== Goal of the exercise ==
Could you please retype the records exactly, minus their pictures?
Records provided below:
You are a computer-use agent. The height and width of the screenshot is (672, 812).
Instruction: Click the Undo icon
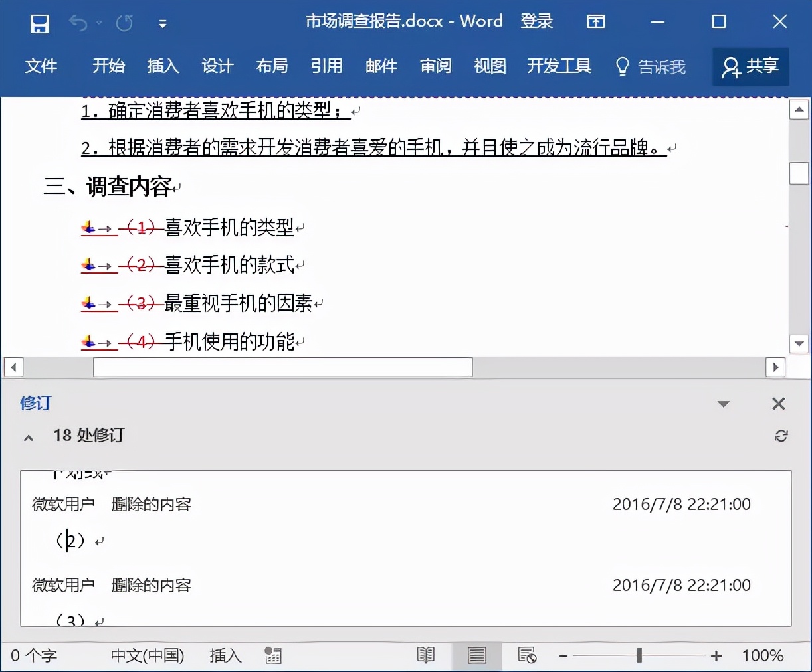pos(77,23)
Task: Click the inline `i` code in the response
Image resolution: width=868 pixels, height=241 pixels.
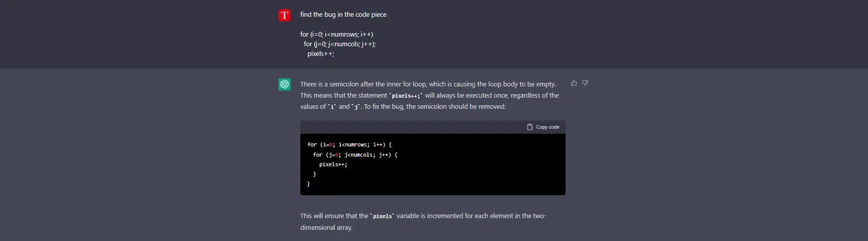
End of Records provided.
== Exercise answer ==
You are a computer-use agent. The height and width of the screenshot is (672, 812).
Instruction: Click the Undo icon
pos(77,23)
Task: Click the inline `i` code in the response
Image resolution: width=868 pixels, height=241 pixels.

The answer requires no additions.